Todo eso era ignorado por la mirada acusatoria del hombre desnudo en mi cama, que podría haber sido fácilmente puesto al tanto. Era cuestión de ampliar un poco el relato y explicarle que no lo había obligado a casarse conmigo sólo para «recuperar unos discos», sino más bien saldar una cuenta a la par con la que él mismo se enfrentaba comiendo la galletita de limón mientras esperaba su frapuccino mocca. Pero no lo hice. No le dije todo lo que esos discos representaban, no porque no fuera su asunto, sino porque merecía odiarme. No merecía llorar mientras recibía su fellatio a cambio del cunnilingus a un relleno de limón, tenía todo el derecho de gritar de placer al ser montado con alegría y reír si no le dolía mucho.

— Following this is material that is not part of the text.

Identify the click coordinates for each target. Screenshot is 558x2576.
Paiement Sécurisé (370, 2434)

—Sí —repliqué, sujetándole el rostro y acercándome para saborear sus labios y los surcos salados a los lados.
Era un gesto burdo y sucio, pero eso estaba bien —incluso en consonancia con la idea que había sofocado. Eso le haría bien, y quería que se sintiera bien. A pesar de haberlo embaucado y condenado, quería lo mejor para él. De hecho, el casarse conmigo lo había ayudado bastante a subir su reputación entre las revistas del corazón. Ahora mismo daban un maratón de los episodios en los que había participado de una telenovela barata y hasta habían sacado una reedición en Bluray de dos discos de su bendita película. Reí por dentro ante una idea que se colaba entre las portadas con nuestras fotos en el civil e iglesia: «debería agradecerme».
—Me das asco.
—Me parece bien. Vos me excitás.
Mis palabras no tenían contenido, pero era lo que Fer Demue necesitaba oír. Al día siguiente, Lara diría que me merecía un abrazo y que me comiera la galletita, pero mi amiga no estaba allí. Y en cosa de un minuto, tampoco mi marido. La protuberancia obelística danzó muerta y ofuscada a lo largo de la habitación, desapareciendo tras un portazo.

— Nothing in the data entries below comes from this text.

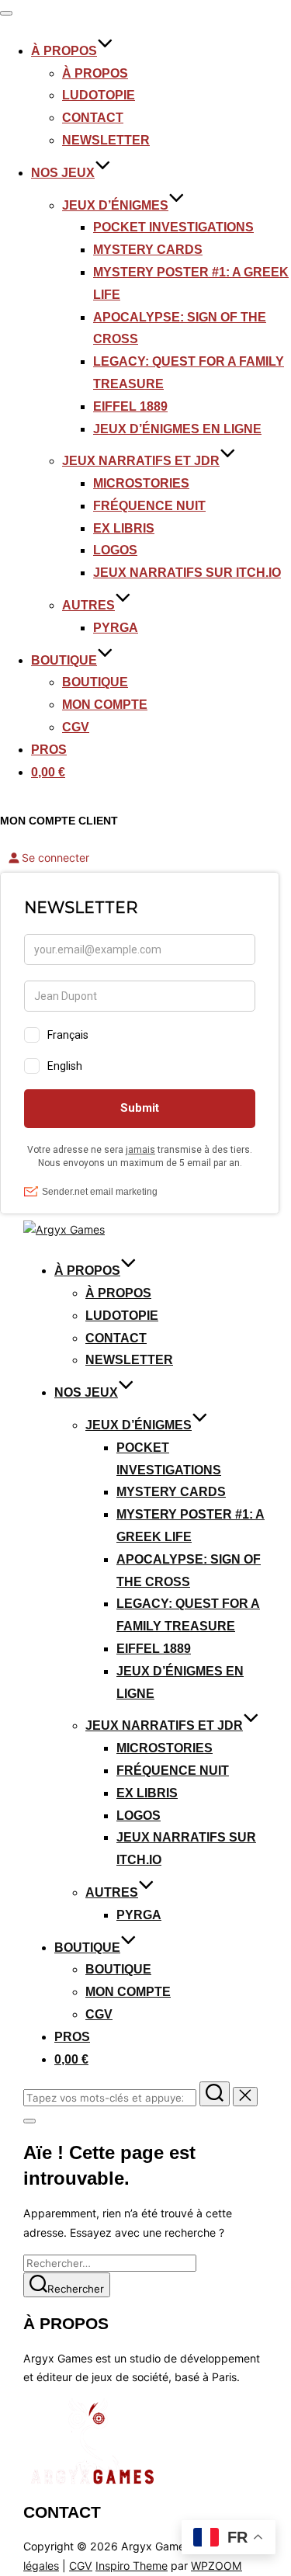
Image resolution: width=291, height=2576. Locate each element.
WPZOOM (216, 2565)
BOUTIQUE (64, 660)
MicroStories (141, 483)
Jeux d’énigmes (115, 205)
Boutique (95, 682)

Suspiré e inspiré el aire enviciado por el olor que la sodomía había desprendido de Fer Demue y Ro Klein. Consideré la posibilidad de cambiar las sábanas, pero acabé considerando que, a menos que lo drogara, aquello sería lo más cerca que estaría a consumar mi matrimonio. La idea llevó a preguntarme si en algún momento había tenido la intención de hacerlo y, pronto, me descubrí pensando en el torso de Fer Demue y en la película. La cama que ya no compartía y la partida de mi marido encarrilaron con la cama del hospital y la pérdida de mi madre.
 Parpadeé con fiereza, obligando a que las imágenes cambiaran en mi cabeza, que se reprodujeran sólo aquellos cuadros que protagonizaba la figura que dormitaba en la habitación de huéspedes al otro lado del pasillo. Podía concentrarme en mi yo de trece y que así las hormonas de una mocosa terca y quisquillosa me hicieran odiarme y maravillarme de mi misma.

Pasados unos instantes, lo conseguí. Dormí sonriente.